Per cogliere alla perfezione l’importanza - innanzitutto scientifica ma con risvolti diretti e indiretti impattanti anche per la quotidianità collettiva - è fondamentale una premessa. “Negli anni 50, sull’allora unico canale Rai, spopolavano gli spot televisivi del grande Gino Bramieri sulla plastica a uso domestico: economica, colorata e resistente. Si stima - spiega Alessandro Cau - che negli ultimi settant’anni, ne siano stati prodotti oltre otto miliardi di tonnellate in tutto il mondo, di cui oltre l’80 per cento è disperso nell’ambiente, e la maggior parte arriva in mare”.

Il risultato?
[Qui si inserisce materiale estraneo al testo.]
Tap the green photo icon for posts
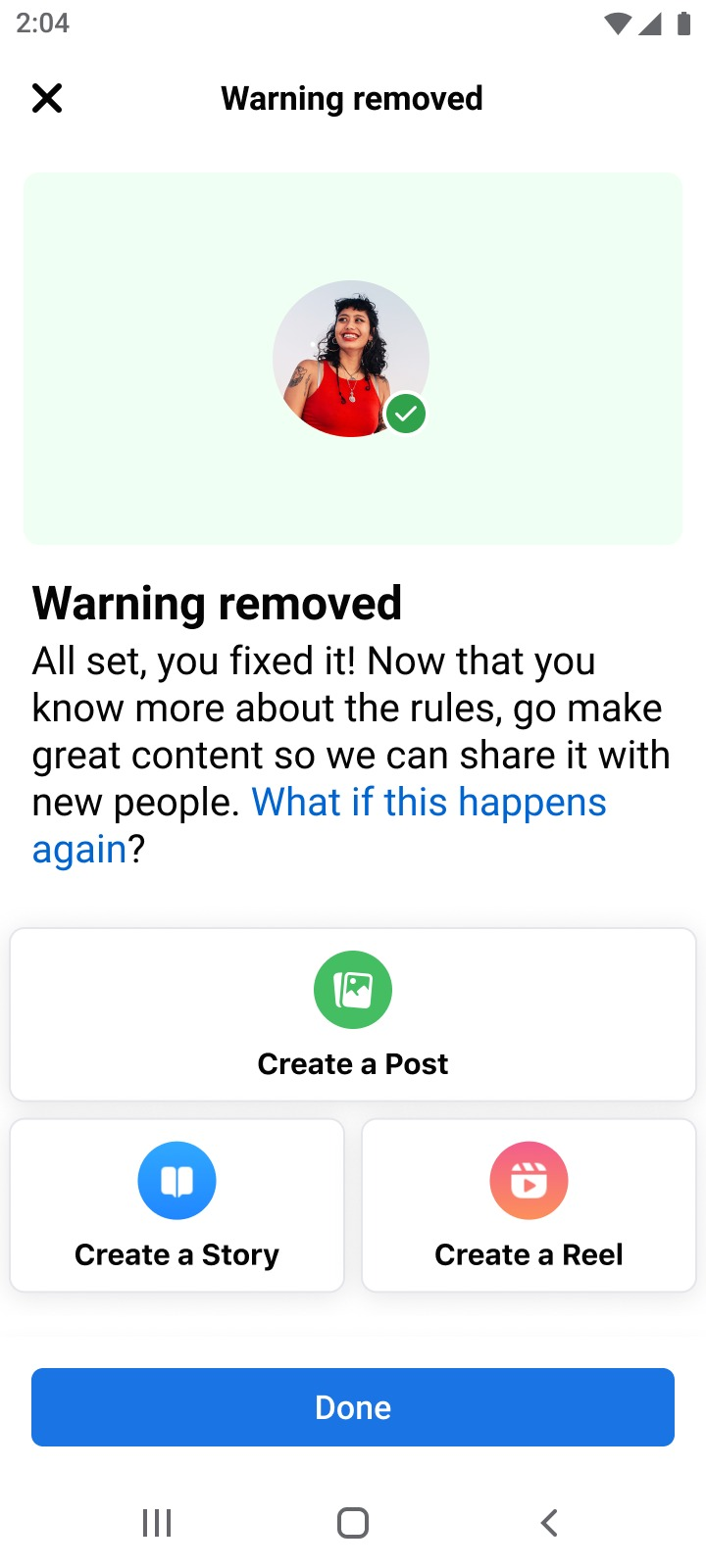 pyautogui.click(x=353, y=990)
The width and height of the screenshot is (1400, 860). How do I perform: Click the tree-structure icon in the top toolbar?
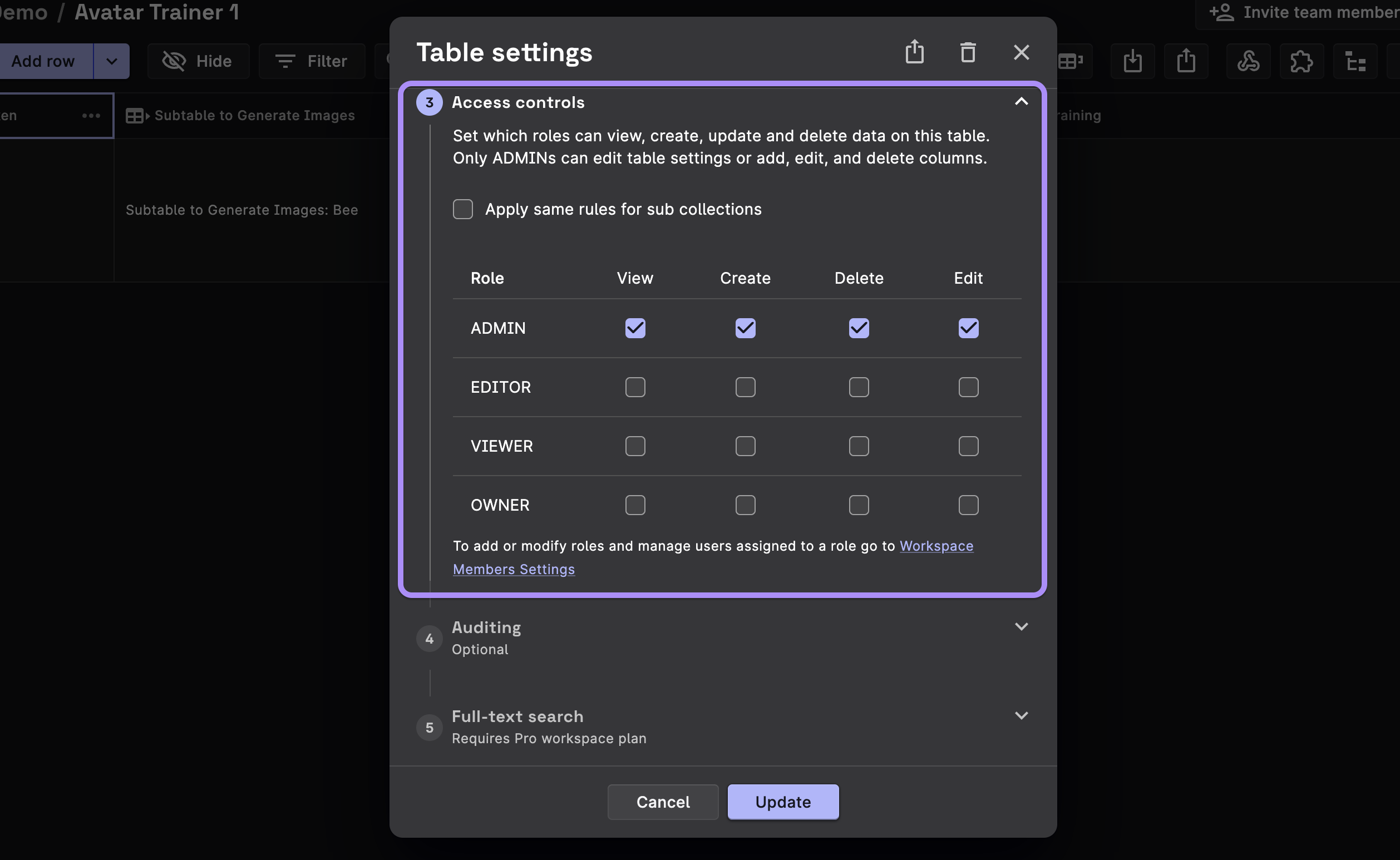point(1355,61)
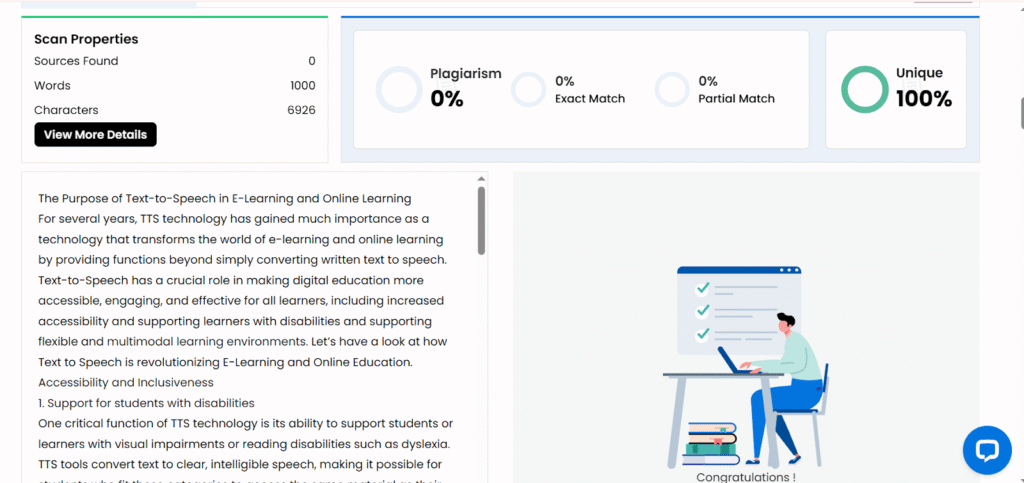
Task: Click the Congratulations message text
Action: pyautogui.click(x=746, y=477)
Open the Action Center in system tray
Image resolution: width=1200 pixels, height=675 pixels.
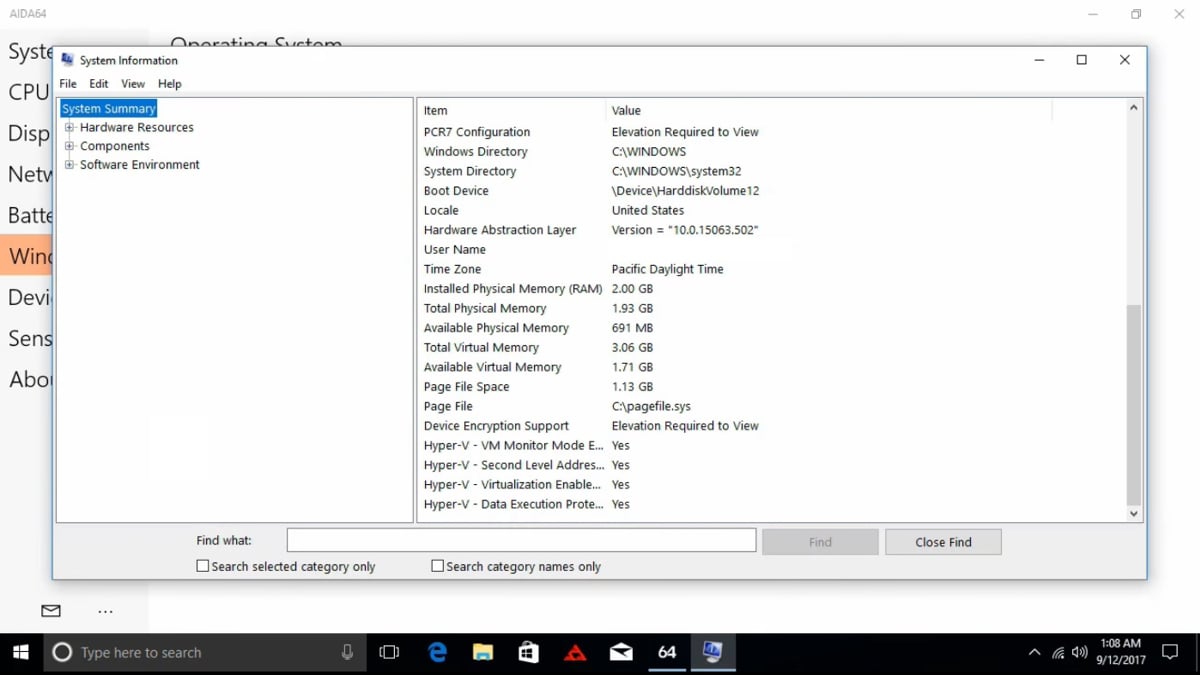[x=1170, y=652]
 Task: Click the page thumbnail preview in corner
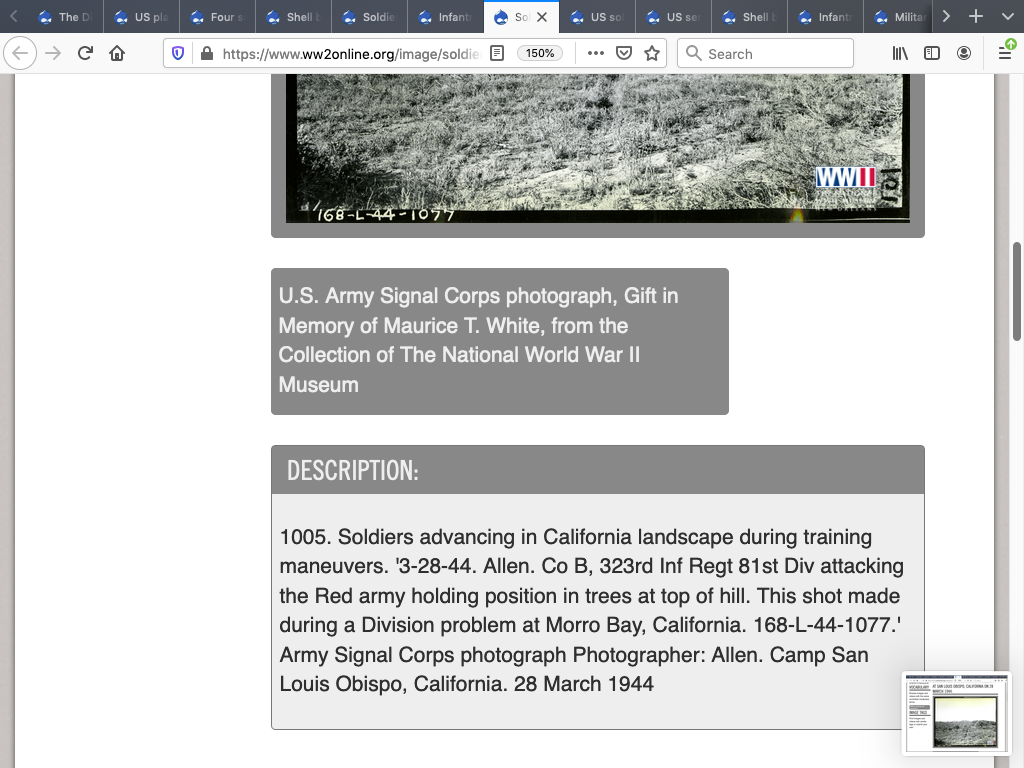pyautogui.click(x=956, y=713)
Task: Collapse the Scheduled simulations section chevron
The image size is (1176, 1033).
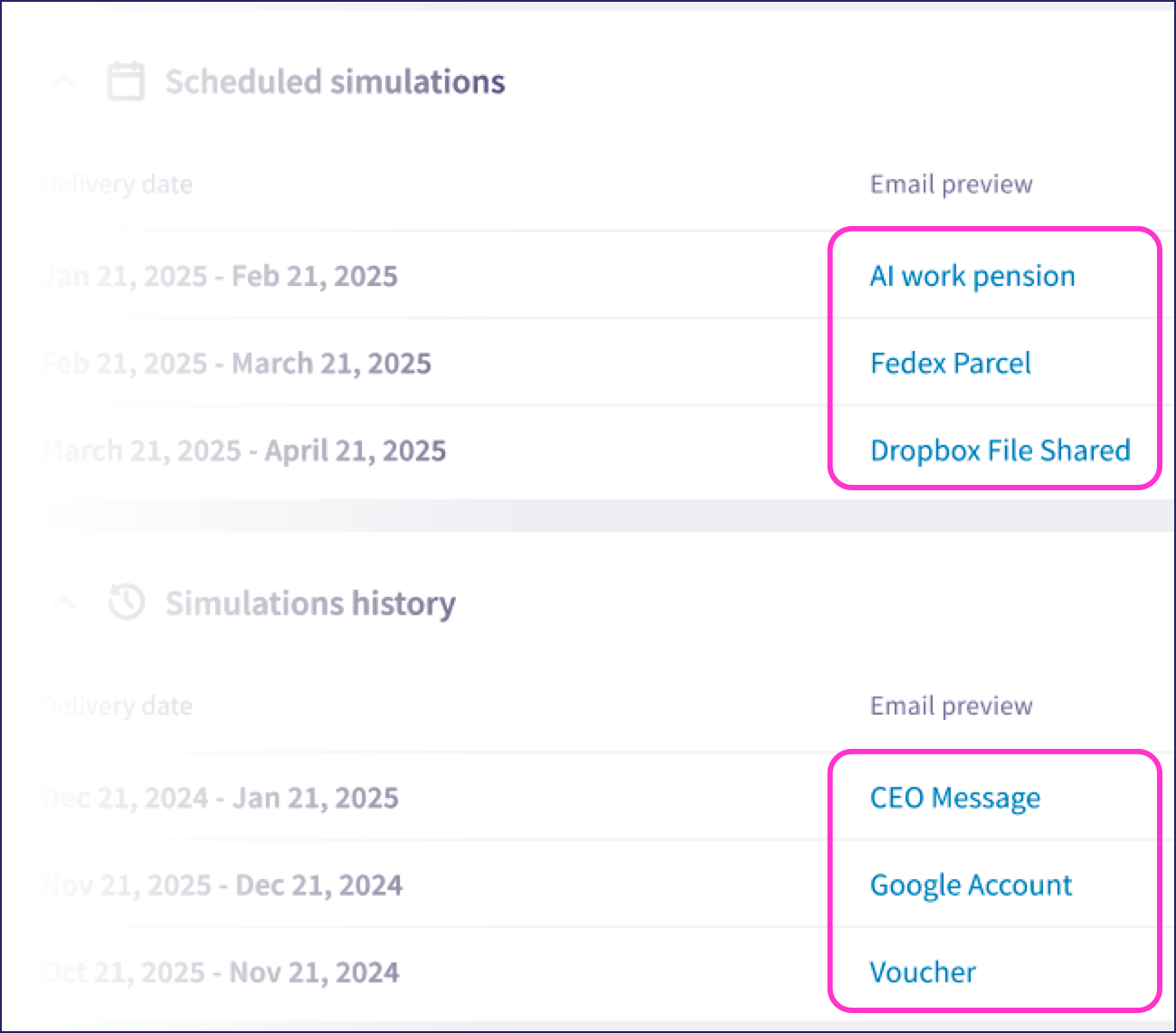Action: (64, 82)
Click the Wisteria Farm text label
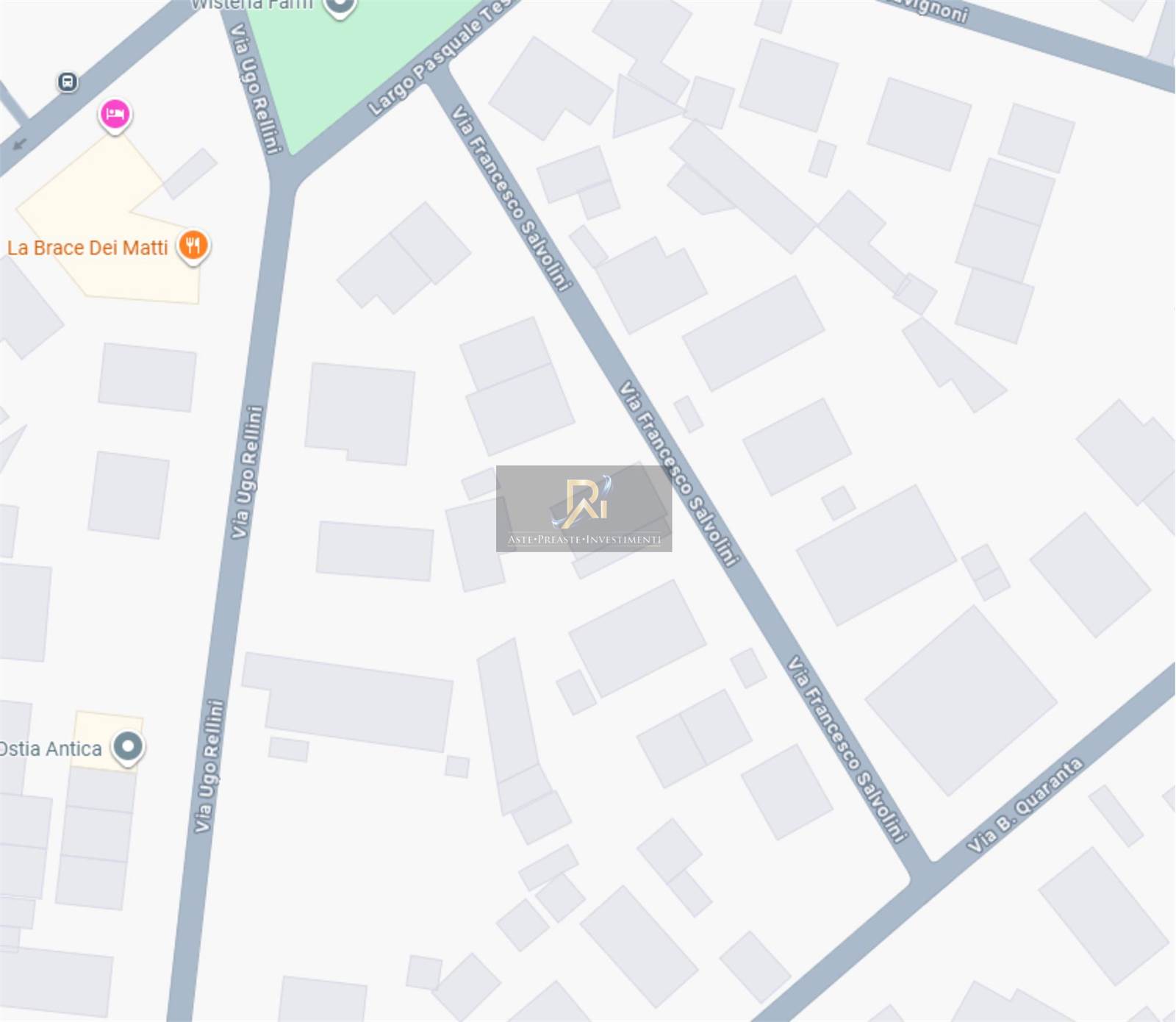The width and height of the screenshot is (1176, 1022). tap(252, 5)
Da incubo. “Una grande quantità di questi rifiuti plastici si trasforma col tempo in minuscoli frammenti, chiamati microplastiche, che, per le loro ridotte dimensioni, possono essere ingerite dagli organismi marini” puntualizza gli studiosi dell’Università cagliaritana. Lo studio maturato al Disva - pubblicato sulla rivista Environmental Science and Technology, su un periodico della American chemical society e sullo Smithsonian magazine - ha messo in luce che il “percorso” inquinante della plastica, veicolato da animali come gli scampi in grado di triturare la plastica accumulata nell’ambiente marino, è più lungo, persistente e pervasivo di quanto si potesse prevedere fino ad oggi.

L’articolo dei ricercatori si inserisce, con intuizioni, criteri e osservazioni scientifiche di pregio, su una scia forte di una storica autorevolezza. Le principali testate scientifiche di profilo internazionale, tra cui Forbes Science, si occupano del tema affrontato al Disva. “Questi organismi non solo ingeriscono accidentalmente queste particelle, ma hanno un ruolo attivo nella triturazione e frammentazione delle microplastiche attraverso il ‘mulino gastrico’ che essenzialmente assolve alla stessa funzione dei denti. Questa triturazione che avviene durante la ‘digestione’ rende le particelle sempre più piccole e, una volta espulse dall’organismo, sempre più disponibili per altri animali sempre più piccoli, prolungando ulteriormente il viaggio delle plastiche nell’ambiente marino. Altri organismi - spiega il professor Cau - hanno analoghe caratteristiche anatomiche degli scampi. Potenzialmente, gli scampi potrebbero essere solo i primi di una lunga lista di animali marini che hanno un ruolo attivo nel triturare la plastica già accumulata nell’ambiente”.  Il quadro si amplia. “Le microplastiche sono primarie se vengono specificatamente prodotte di piccole dimensioni (da 5mm a 1 micron). Sono secondarie se derivano dalla frammentazione di plastiche più grandi. I nostri risultati hanno documentato come la natura accumuli un nuovo tipo di microplastiche secondarie: quelle che sono state processate biologicamente attraverso la triturazione e digestione”. La scoperta pone un quesito: quanta può essere la porzione di plastica accumulata nell’ambiente che ha subito una ‘manipolazione biologica’ nel corso dei decenni? Per il team del Disva potrebbe essere una frazione molto importante, sino ad oggi non considerata.